§ Exercise A
Translate this sentence from the article on Stewart's move into podcasting into Spanish: "Stewart hosts the podcast with Joe Ceraulo and together, the duo seeks to improve the show with each new episode."

The nature of that dialogue for radio programs, according to Stewart, cannot be too recondite in scope, for it is imperative that you tailor the extent in which you discuss something to the general acuity and intellect of the audience. Being aware of his audience as early as his days on the gridiron, Stewart has found ways to both connect and relate to them from the perspective of a former starting NFL quarterback, and it has led him towards opportunities and success across multiple broadcast platforms.

“To be able to not just play the game but to articulate it and give it to a fan base that’s willing and eager to get the inside scoop about the game and just [what] sports in general is about and what it takes per se to be a professional… was what I liked and loved to do,” Stewart said. “It became really easy to transition from playing the game to actually doing commentary.”

Stewart made the transition towards digital when he departed 92.9 The Game to join TuneIn, an internet radio platform accessible to listeners on mobile devices, computers, and on other technologies. Joined by Brian Webber, Stewart co-hosted the weekday program NFL No Huddle from 4 to 7 p.m. to discuss sports and entertainment. Just over a year after the show’s 2015 debut, the show added a podcast to its weekly content, allowing it to reach a broader audience and adapt to the digital age.

It was also during this time when Stewart took two summer classes at the University of Colorado to finish earning his communications degree, which he had started in the ‘90s before joining the NFL but came up three credits short. He was motivated to complete his degree to set an example for his son and also make his late-father proud. While returning to study at the university, he was able to broadcast his show remotely from the college campus.

With his communications degree in hand and experience working in both terrestrial and internet radio, Stewart was approached by the Bleav content network to take his talents to the podcasting space. The network, which was founded by Bron Heussenstamm, has sought to produce premium content for all types of sports fans. It has shows for each NFL and college football team with a host and at least one former player, along with those that cover the game at large including Stewart’s podcast titled On The Edge with Slash.

The platform also has shows pertaining to Major League Baseball, the National Basketball Association and the National Hockey League among other sports entities and produces over 1,000 hours of new content per month. This content is distributed both on Bleav’s platforms, along with SiriusXM, SportsMap Radio, and TuneIn, giving it the potential to find large groups of listeners and a chance to continue to expand.

“All of the parties that are connected in some capacity have a chance to be a part of it,” expressed Stewart. “You end up finding yourself being able to have some fun with it and know that you just want to be mindful that everyone’s listening.”

Stewart officially joined Bleav last month and described his podcast as one that will be “tough but fair” keeping with his belief in transparency. Being “on the edge” describes the trajectory of his career, according to Stewart, largely due to his desire to become a quarterback after initially joining the Steelers out of the draft and playing largely as a wide receiver. Now, he hopes to apply that same mindset in order to craft a podcast sound that stands out among the multitude of others available to consumers today.

“When I say ‘tough but fair,’ I’m going to apply it in a way that’s not going to be so diplomatic and politically-correct if you will in following the narrative of what everyone is talking about,” Stewart said. “I’m going to talk about the truth of what it is I see; what I think is fair or not fair; good or not good, and I don’t care who it is.”

Stewart hosts the podcast with Joe Ceraulo and together, the duo seeks to improve the show with each new episode. Moving from working in radio to podcasting, many of the same principles apply and Stewart does not recognize there to be too many differences between either medium.

§ Records to use

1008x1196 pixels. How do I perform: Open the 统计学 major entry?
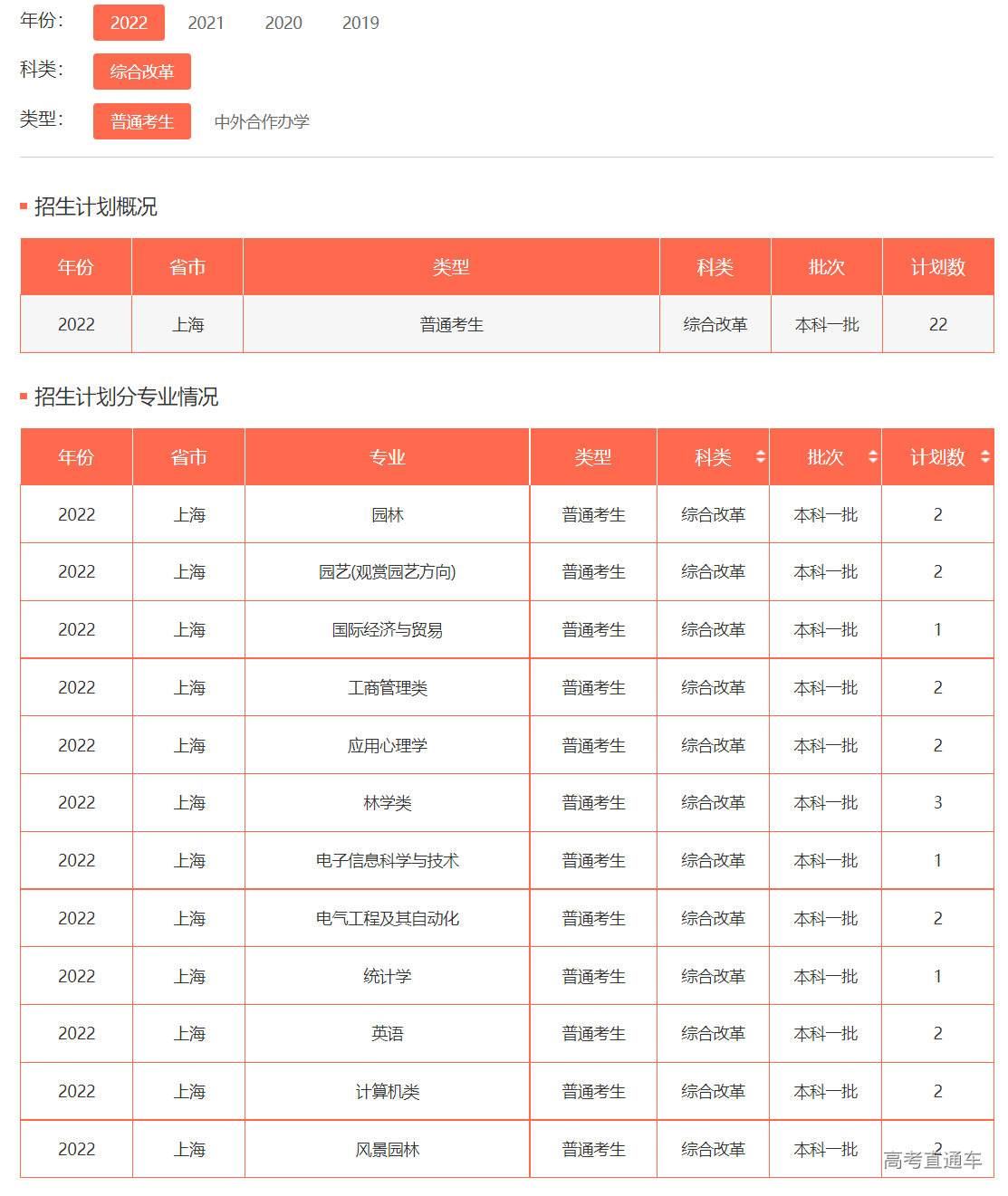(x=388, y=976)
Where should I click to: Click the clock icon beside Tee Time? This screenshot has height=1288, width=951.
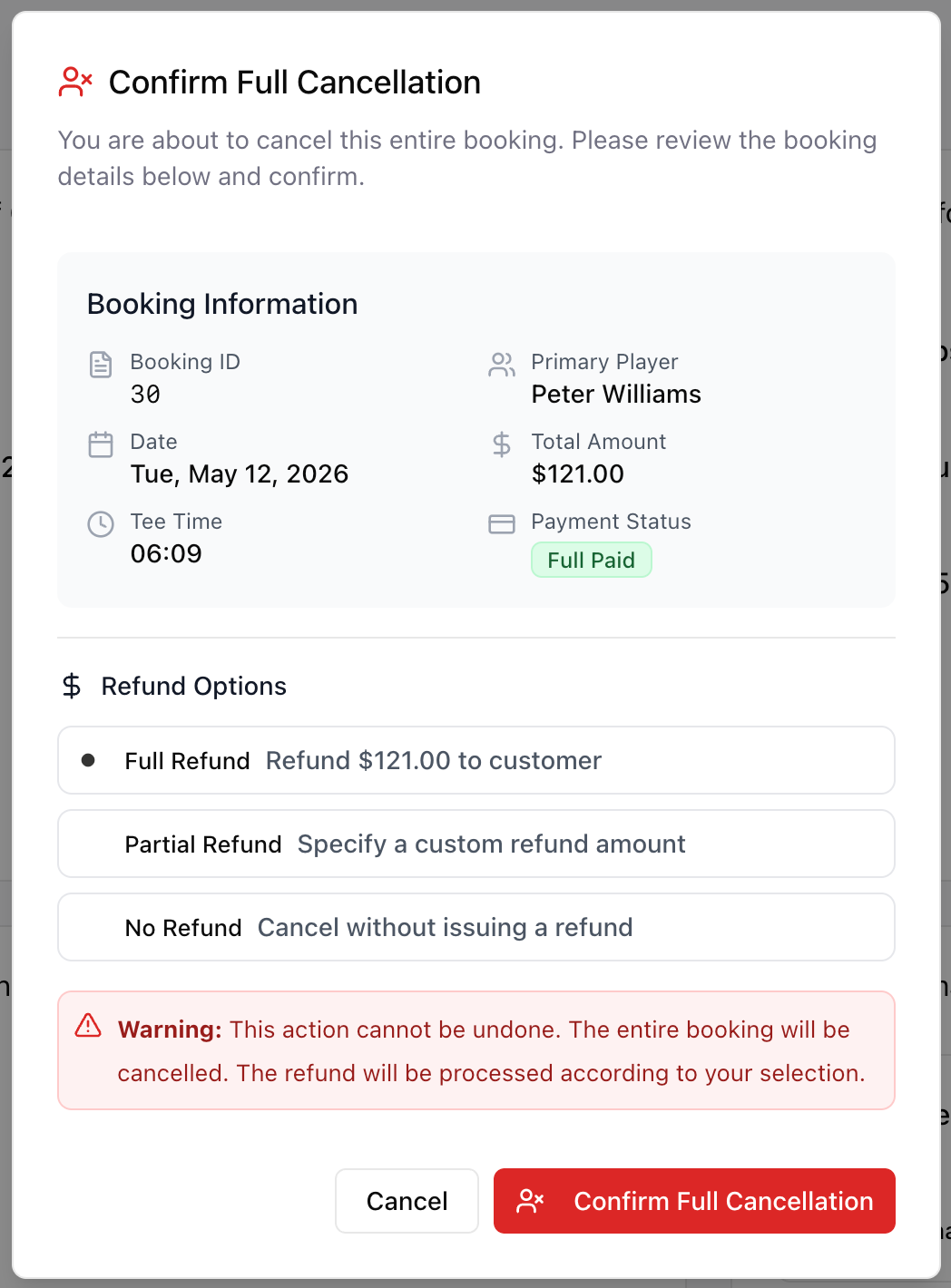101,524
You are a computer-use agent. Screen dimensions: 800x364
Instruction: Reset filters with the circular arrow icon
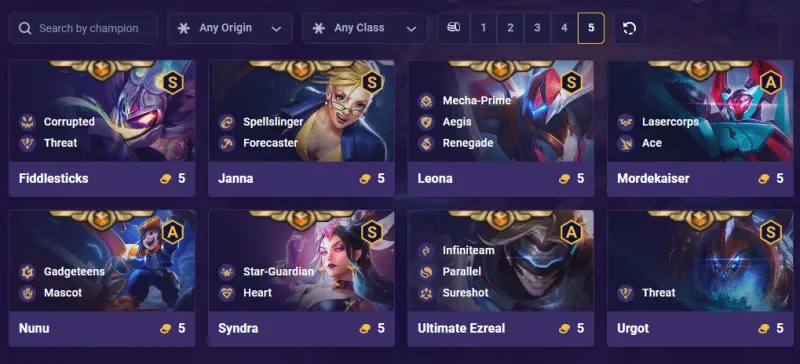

§ Exercise B
How many lines of the records contain the string "icon", counting case? Reply with the number only.

§ Exercise output A
Stewart presenta el pódcast con Joe Ceraulo y, juntos, el dúo busca mejorar el programa con cada nuevo episodio.

§ Exercise output B
2